I sat now in the shopkeeper’s kitchen on one of a pair of Moms Minor front seats that Norman had converted into a sofa. If coincidence means anything, Norman’s kitchen, which was also his workshop, looked very much the way I imagine Leonardo’s workshop must have looked. Without the Meccano, of course.

‘He can’t be dead,’ I said. ‘He can’t be. He just can’t.’

Norman twiddled with the dials on his TV.

‘Get a bloody move on,’ I told him.

‘Yes, yes, I’m trying.’ The scientific shopkeeper bashed the top of the set with his fist. ‘I’ve made a few modifications to this,’ he said. ‘I’ve always felt that TVs waste a lot of power. All those cathode rays and light and stuff coming out of the screen. So I invented this.’ He adjusted a complicated apparatus that hung in front of the television. It was constructed from the inevitable Meccano. ‘This is like a solar panel, but more efficient. It picks up the rays coming out of the screen, then converts them into electrical energy and feeds it back into the TV to power the set. Clever, eh?’

I nodded. ‘Very clever.’

‘Mind you, there does seem to be one major obstacle that so far I’ve been unable to overcome.’

‘Tell me.’

‘Just how you get the set to start without any initial power.’

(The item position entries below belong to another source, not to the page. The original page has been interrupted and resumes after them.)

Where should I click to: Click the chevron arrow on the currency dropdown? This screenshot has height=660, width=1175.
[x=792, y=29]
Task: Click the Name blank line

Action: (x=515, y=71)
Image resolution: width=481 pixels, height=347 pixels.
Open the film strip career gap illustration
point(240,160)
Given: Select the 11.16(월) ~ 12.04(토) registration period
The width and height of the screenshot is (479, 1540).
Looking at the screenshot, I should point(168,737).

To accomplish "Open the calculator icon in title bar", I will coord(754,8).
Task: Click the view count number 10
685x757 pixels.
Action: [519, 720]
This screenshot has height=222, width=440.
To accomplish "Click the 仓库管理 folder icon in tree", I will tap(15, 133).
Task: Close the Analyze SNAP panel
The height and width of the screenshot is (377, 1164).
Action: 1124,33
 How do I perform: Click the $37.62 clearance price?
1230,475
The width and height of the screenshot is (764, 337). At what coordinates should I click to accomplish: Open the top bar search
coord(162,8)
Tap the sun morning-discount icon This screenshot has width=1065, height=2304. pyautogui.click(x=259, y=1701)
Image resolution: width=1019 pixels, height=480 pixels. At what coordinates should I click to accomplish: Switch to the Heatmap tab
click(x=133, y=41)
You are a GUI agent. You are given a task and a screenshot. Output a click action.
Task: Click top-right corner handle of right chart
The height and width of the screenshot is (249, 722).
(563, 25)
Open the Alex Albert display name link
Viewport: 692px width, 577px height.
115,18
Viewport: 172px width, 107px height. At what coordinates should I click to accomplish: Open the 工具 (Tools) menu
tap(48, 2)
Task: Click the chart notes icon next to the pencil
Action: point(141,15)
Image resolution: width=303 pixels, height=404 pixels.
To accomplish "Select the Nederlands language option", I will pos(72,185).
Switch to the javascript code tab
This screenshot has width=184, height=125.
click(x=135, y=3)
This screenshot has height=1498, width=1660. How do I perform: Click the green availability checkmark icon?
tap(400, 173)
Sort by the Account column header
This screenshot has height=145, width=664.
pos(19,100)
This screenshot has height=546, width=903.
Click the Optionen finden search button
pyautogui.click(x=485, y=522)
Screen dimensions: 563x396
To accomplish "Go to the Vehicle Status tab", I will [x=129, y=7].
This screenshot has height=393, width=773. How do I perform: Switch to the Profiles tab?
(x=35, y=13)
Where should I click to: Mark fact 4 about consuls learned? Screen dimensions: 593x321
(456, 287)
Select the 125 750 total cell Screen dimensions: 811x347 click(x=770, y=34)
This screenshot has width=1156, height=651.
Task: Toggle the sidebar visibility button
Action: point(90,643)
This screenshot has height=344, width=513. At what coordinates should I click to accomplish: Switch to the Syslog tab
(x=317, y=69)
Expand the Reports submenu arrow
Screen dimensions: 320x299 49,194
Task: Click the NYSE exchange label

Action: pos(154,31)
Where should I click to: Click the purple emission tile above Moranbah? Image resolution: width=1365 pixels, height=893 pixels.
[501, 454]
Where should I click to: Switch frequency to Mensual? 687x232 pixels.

‘Plug it into the wall socket, you silly sod.’

‘Brilliant.’ Norman shook his head, dislodging ghastly strands of hair. ‘And to think people say you’re—’

‘Just plug it in!’

Norman plugged it in.

The Doveston’s face appeared once more on the screen. This time it was an even younger model, bearded and framed by long straight hair. This was the Doveston circa ‘sixty-seven.

A newscaster’s voice spoke over. This is what it said.

‘The tragedy occurred today at a little after noon in the grounds of Castle Doveston. The Laird of Branifield was entertaining a number of house guests, among them the Sultan of Brunei, the President of the United States and Mr Saddam Hussein. The party were engaged in one of the Laird’s favourite sporting pursuits: sheep-blasting. According to eye-witness accounts, given by several visiting heads of state, the Doveston had just drawn back on his catapult, preparatory to letting fly, when the elastic broke and the dynamite went off in his hand.’

‘Freak accident,’ said Norman. ‘It’s just how he would have wanted to go.

I shook my head.

‘But what a gent,’ Norman said. ‘What a gent.’

‘What a gent?’

‘Well, think about it. He died at noon on a Wednesday. Wednesday’s my half-day closing. If he’d died on any other day, I’d have had to close the shop as a mark of respect. I’d have lost half a day’s trade.’

Norman sat down beside me and tugged the cork from a bottle of home-made sprout brandy. This he handed to me by the neck.